Stored items:
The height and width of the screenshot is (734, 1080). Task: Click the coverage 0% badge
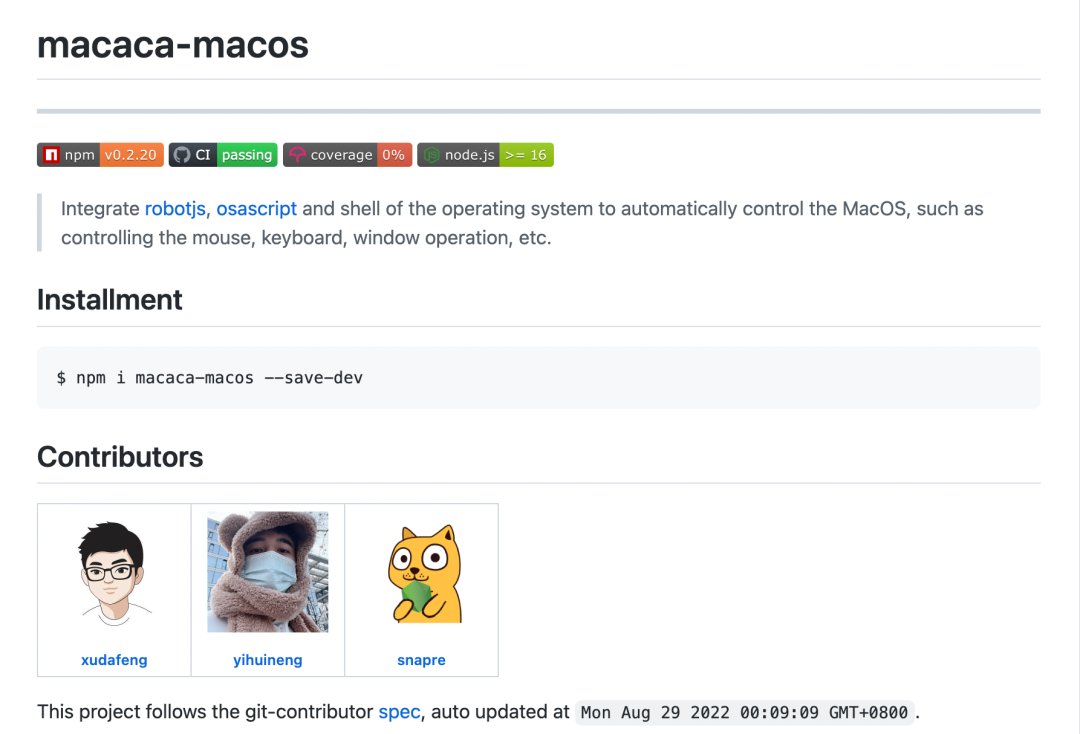348,155
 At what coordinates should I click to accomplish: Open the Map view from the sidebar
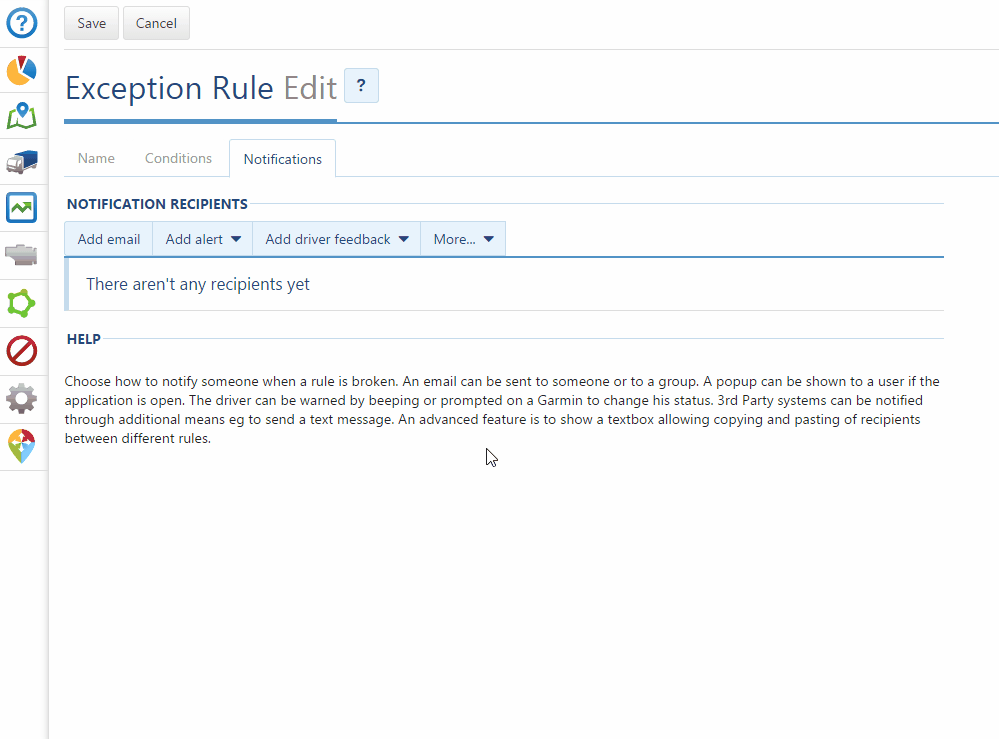click(x=22, y=116)
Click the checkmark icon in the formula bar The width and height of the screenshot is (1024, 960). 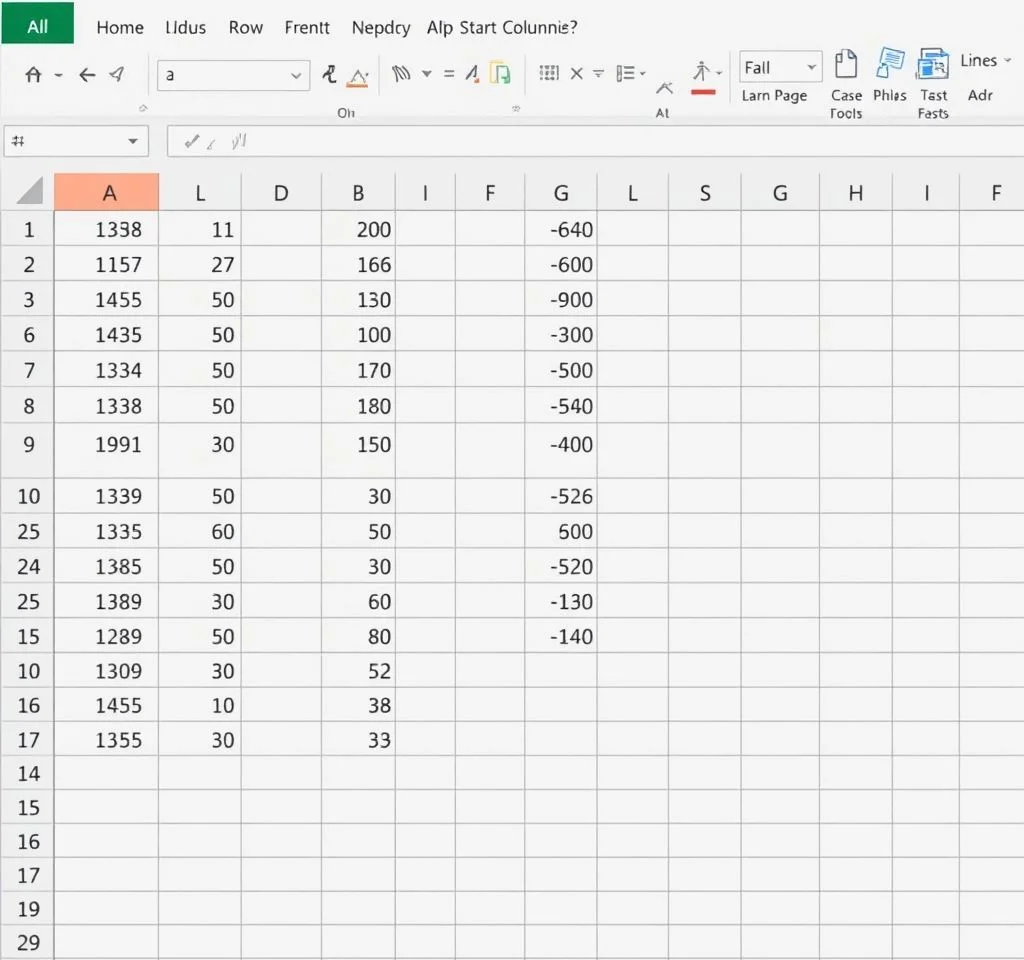190,143
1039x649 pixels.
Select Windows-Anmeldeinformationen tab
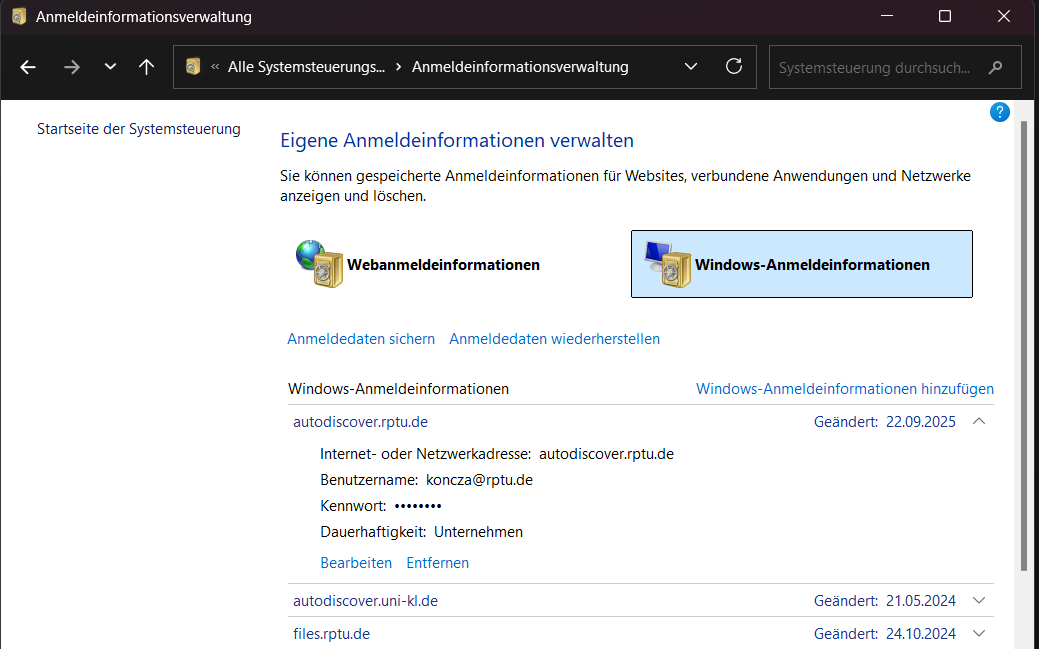coord(801,265)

**What to do**
Starting at the line that contains "1039x649 pixels.", restate every line through the end of the records exactly as written, but leave the pictures out.

**Reply**
1039x649 pixels.
Select Windows-Anmeldeinformationen tab
coord(801,265)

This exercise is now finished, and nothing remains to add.